BD : quand la Seconde Guerre mondiale s’achève en 1947


Thèmes: L'Asie en BD

Asialyst, 14 mai 2022

Avec son onzième tome, l’extraordinaire manga Peleliu clôt l’odyssée de soldats japonais ayant refusé, des années durant, de croire à la fin du conflit. Deux romans graphiques abordent différents aspects de la société sud-coréenne.

Patrick de Jacquelot

La parution de son onzième et dernier tome fournit l’occasion de revenir sur l’exceptionnel manga Peleliu*, auquel L’Asie dessinée a consacré un long article portant sur les neuf premiers volumes et un petit rappel traitant du tome 10.

Cette copieuse série – 2.200 pages en tout ! – nous plonge dans l’histoire hallucinante de soldats japonais ayant continué la guerre dans une île du Pacifique longtemps après Hiroshima. Racontée sous forme de fiction, avec des personnages principaux imaginaires, la saga n’en est pas moins intégralement ancrée dans une réalité historique dûment documentée.

On y voit donc un groupe de soldats japonais basés sur la petite île de Peleliu, au sud du Japon. Confrontés à un assaut massif de l’armée américaine, ils sont rapidement submergés. Mais quelques dizaines d’entre eux se réfugient dans le réseau de grottes creusé sous l’île.

Couverture de "Peleliu, Guernica of Paradise", tome 11, scénario et dessin Kazuyoshi Takeda, Vega Dupuis (Crédit Vega Dupuis)

Là, plusieurs années durant, ils se terrent. Leur objectif : tenir jusqu’au jour, qui arrivera forcément, sont-ils persuadés, où la glorieuse armée japonaise lancera sa contre-offensive et viendra chasser les Américains de Peleliu. En attendant, ils survivent en pillant la nuit les stocks de vivres et de matériel que l’armée américaine a entreposés sur l’île.

Leur histoire va durer deux ans : deux ans de vie dans des conditions épouvantables, entassés dans des grottes insalubres et totalement coupés du monde extérieur. Ils ont pourtant accès à des journaux trouvés dans les poubelles du camp américain, qui leur montrent que la guerre est finie et qui affichent des photos de la vie quotidienne au Japon après l’armistice. Mais rien n’y fait : pour la plupart d’entre eux, une défaite de leur pays est tout simplement inconcevable et ils ont vite fait de se persuader que ces journaux et ces photos ne sont que des instruments de propagande concoctés par les Américains pour les démoraliser.

§ §

*TÂCHE PROPOSÉE A*: Modifiez les enregistrements depuis la ligne contenant « drag handle dots » jusqu'à celle contenant « Open the กล่องจดหมาย », toutes deux incluses, en remplaçant « hamburger menu » par « navigation menu ». Reproduisez uniquement ces lignes, sans aucun autre changement.
Le texte et les enregistrements sont sans rapport l'un avec l'autre.

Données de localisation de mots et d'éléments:
§ §

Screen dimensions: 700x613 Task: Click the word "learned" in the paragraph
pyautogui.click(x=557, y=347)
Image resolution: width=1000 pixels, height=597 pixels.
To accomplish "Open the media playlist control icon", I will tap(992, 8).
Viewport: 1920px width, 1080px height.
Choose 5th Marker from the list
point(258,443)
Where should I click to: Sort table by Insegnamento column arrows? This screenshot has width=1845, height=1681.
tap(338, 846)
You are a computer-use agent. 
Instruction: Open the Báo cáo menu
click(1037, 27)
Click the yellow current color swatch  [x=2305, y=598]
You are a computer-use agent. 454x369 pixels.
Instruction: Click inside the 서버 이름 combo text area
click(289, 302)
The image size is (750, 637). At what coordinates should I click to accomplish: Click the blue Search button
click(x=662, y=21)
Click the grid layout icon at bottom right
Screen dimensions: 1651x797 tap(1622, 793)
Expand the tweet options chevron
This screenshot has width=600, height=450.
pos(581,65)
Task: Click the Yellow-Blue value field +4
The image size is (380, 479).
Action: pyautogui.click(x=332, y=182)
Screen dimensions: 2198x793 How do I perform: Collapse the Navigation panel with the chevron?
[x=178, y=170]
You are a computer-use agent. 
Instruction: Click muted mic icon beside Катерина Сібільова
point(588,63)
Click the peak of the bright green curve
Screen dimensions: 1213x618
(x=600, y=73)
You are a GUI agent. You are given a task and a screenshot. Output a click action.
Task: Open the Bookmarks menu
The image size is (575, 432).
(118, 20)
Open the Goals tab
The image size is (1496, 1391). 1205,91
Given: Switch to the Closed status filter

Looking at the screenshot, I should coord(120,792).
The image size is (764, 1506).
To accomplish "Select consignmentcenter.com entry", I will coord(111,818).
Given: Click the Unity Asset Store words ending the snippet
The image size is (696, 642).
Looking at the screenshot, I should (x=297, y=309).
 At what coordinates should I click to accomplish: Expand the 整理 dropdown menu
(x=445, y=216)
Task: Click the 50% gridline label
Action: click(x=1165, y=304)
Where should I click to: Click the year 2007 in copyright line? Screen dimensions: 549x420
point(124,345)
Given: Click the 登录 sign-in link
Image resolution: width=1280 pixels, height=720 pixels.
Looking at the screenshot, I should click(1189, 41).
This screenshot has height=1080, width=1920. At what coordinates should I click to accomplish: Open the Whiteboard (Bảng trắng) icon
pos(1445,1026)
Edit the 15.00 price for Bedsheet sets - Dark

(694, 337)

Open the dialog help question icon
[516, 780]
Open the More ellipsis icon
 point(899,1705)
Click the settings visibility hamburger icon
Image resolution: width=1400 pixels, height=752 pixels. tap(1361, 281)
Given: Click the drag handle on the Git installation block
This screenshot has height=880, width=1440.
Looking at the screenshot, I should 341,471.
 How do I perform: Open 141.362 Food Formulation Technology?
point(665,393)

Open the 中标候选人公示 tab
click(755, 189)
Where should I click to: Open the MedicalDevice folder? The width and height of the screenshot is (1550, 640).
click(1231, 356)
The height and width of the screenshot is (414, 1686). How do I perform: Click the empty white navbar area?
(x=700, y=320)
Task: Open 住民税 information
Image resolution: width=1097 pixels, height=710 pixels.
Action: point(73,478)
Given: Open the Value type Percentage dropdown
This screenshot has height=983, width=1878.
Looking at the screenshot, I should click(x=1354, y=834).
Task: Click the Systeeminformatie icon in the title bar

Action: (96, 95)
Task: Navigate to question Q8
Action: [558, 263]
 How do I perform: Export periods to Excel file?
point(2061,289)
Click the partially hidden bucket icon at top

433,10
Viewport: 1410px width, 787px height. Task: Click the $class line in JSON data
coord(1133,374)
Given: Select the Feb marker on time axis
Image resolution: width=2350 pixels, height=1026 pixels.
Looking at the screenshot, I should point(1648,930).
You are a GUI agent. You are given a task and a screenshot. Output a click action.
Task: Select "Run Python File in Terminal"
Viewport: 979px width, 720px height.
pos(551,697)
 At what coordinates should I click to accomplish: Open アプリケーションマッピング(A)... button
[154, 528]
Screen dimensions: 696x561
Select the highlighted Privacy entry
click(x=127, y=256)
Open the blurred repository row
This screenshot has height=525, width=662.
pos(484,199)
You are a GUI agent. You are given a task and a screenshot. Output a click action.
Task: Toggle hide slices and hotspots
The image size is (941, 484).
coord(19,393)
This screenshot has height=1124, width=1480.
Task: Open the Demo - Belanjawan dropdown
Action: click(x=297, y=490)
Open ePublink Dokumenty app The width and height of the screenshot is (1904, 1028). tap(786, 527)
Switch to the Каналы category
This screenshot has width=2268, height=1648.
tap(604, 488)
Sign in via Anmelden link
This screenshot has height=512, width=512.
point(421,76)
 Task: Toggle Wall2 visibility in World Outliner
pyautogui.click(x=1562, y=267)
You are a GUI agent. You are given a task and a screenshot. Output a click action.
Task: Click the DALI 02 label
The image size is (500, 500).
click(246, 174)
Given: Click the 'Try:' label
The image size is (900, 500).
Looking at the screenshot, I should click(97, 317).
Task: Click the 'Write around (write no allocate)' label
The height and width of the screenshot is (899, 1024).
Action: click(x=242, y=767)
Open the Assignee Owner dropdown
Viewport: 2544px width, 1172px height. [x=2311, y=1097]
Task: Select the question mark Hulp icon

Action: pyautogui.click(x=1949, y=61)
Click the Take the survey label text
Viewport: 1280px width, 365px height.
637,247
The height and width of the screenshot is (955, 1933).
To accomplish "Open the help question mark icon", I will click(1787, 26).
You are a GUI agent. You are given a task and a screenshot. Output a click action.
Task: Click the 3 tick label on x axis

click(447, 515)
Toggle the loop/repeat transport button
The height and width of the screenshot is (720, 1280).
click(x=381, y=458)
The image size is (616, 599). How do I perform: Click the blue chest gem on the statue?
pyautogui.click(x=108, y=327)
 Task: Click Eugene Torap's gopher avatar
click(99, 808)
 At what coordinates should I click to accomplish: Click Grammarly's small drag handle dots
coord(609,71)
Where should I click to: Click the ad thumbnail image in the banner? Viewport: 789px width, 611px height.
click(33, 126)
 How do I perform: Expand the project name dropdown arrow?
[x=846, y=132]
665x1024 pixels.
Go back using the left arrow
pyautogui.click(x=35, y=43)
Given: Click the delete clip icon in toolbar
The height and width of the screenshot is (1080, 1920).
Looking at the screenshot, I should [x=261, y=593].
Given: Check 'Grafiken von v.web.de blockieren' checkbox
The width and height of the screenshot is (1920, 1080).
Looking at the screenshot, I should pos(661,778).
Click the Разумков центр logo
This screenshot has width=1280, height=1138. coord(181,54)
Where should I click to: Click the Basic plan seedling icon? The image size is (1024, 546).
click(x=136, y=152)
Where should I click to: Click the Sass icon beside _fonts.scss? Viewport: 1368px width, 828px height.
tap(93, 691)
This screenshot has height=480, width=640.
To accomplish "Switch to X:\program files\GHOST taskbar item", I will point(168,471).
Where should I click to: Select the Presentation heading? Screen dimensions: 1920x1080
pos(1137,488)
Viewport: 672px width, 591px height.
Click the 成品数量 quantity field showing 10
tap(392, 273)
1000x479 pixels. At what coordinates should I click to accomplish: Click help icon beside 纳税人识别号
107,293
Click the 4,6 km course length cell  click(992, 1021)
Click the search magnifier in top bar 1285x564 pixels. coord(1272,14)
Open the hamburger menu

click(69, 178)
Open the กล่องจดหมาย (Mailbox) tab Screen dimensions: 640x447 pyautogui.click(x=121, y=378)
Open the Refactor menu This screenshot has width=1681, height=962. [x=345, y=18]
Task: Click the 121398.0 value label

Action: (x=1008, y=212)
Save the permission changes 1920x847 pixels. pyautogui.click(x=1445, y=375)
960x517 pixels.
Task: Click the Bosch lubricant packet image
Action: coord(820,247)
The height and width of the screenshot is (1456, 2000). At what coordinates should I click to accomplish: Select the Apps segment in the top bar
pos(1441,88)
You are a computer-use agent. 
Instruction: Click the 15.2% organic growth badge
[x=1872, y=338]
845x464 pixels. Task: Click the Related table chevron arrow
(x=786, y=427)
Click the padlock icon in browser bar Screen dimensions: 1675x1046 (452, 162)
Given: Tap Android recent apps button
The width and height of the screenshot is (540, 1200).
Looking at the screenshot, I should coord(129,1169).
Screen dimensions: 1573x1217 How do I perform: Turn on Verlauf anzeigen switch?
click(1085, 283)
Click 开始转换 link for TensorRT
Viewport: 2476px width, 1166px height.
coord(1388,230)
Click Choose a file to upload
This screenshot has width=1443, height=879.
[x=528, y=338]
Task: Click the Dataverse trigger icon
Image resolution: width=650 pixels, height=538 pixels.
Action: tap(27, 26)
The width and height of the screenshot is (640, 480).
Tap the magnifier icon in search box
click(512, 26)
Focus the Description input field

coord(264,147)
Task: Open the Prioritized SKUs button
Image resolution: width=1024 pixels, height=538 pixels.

§ §

*TÂCHE PROPOSÉE B*: Selon l'article, combien de temps dure l'histoire des soldats japonais réfugiés dans les grottes de Peleliu ?

*SOLUTION PROPOSÉE A*:
 At what coordinates should I click to accomplish: Click Grammarly's small drag handle dots
coord(609,71)
Where should I click to: Click the ad thumbnail image in the banner? Viewport: 789px width, 611px height.
click(33, 126)
 How do I perform: Expand the project name dropdown arrow?
[x=846, y=132]
665x1024 pixels.
Go back using the left arrow
pyautogui.click(x=35, y=43)
Given: Click the delete clip icon in toolbar
The height and width of the screenshot is (1080, 1920).
Looking at the screenshot, I should [x=261, y=593].
Given: Check 'Grafiken von v.web.de blockieren' checkbox
The width and height of the screenshot is (1920, 1080).
Looking at the screenshot, I should pos(661,778).
Click the Разумков центр logo
This screenshot has width=1280, height=1138. coord(181,54)
Where should I click to: Click the Basic plan seedling icon? The image size is (1024, 546).
click(x=136, y=152)
Where should I click to: Click the Sass icon beside _fonts.scss? Viewport: 1368px width, 828px height.
tap(93, 691)
This screenshot has height=480, width=640.
To accomplish "Switch to X:\program files\GHOST taskbar item", I will point(168,471).
Where should I click to: Select the Presentation heading? Screen dimensions: 1920x1080
pos(1137,488)
Viewport: 672px width, 591px height.
Click the 成品数量 quantity field showing 10
tap(392, 273)
1000x479 pixels. At what coordinates should I click to accomplish: Click help icon beside 纳税人识别号
107,293
Click the 4,6 km course length cell  click(992, 1021)
Click the search magnifier in top bar 1285x564 pixels. coord(1272,14)
Open the navigation menu

click(69, 178)
Open the กล่องจดหมาย (Mailbox) tab Screen dimensions: 640x447 pyautogui.click(x=121, y=378)

*SOLUTION PROPOSÉE B*: Deux ans.